お坊様は、ご自分の人生の役目を「ここ」と決断なさったのです。元号を変えるほど人々が苦しんでいた当時、民衆の不安は今とは比べものにならないくらい深刻であり、それをまのあたりに見てとったお坊様は、何とかして人々の不安を取り除き、少しでも安寧に生きていけるようにしてあげたい、と思われたにちがいありません。ご自分の命をかけてまで。

すべて準備を整えたお坊様は、岡波太にある岩穴の前に、人々を集めて言いました。

「私はこの穴に入り、一心不乱に皆さんの災いを取り除き、この地が火炎にならないように祈り、入定します。」

「入定」とは真言宗の信仰の一つでした。真言宗を開いた空海が835年、人々を救うため永遠の瞑想に入りました。今も高野山で入定していると考えられています。入定とはすなわち、人々を救うために一心に祈り続けること。命絶えてもその祈りは続き、人々を永遠に守ると考えられていたのです。

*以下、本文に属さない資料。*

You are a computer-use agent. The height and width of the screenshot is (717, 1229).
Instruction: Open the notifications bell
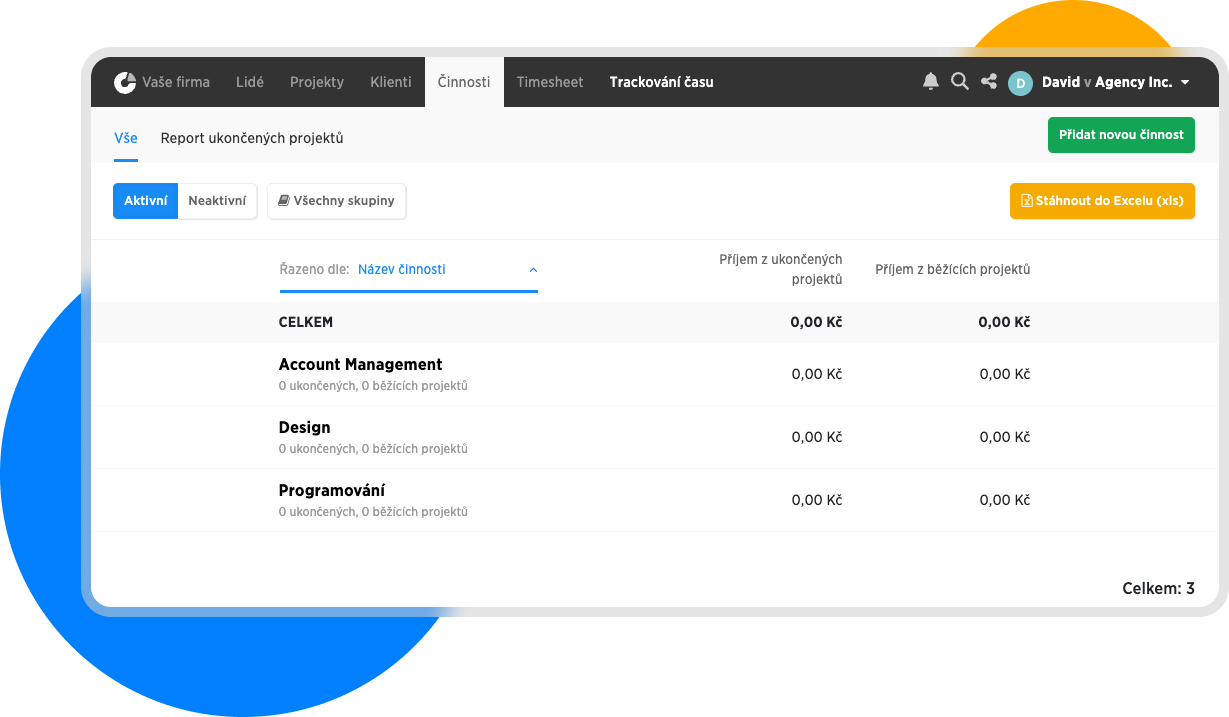point(931,82)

波太の人々は、お坊様を必死にとめましたが、お坊様の決意は変わりませんでした。お坊様がお祈りとともに鳴らす鐘の音が続く限り、人々は来る日も来る日も竹筒から穴へ水を届けました。そして1778年4月17日。とうとう鐘の音が聞こえなくなりました。

 人々は嘆き悲しむとともに、心から感謝をしました。そしてそこに小さなお堂を建てました。今でも命日には人々がおまいりに来ます。宿元の家の方は、お赤飯を炊き、筍のフキを煮て、お坊様におあげするとともに、人々にふるまってくれます。また浜波太の人々はそれぞれ近くのお堂に集まり、毎月、月命日にはお坊様を慕って、お線香やお茶をあげ、おまいりしに来ます。そうしていつしか「火の用心」は人々の脳裏にしっかりと刻まれるようになりました。

 以来、ここ波太では大きな火災は起きていません。おかげさまで、今私達は安寧に暮らしています。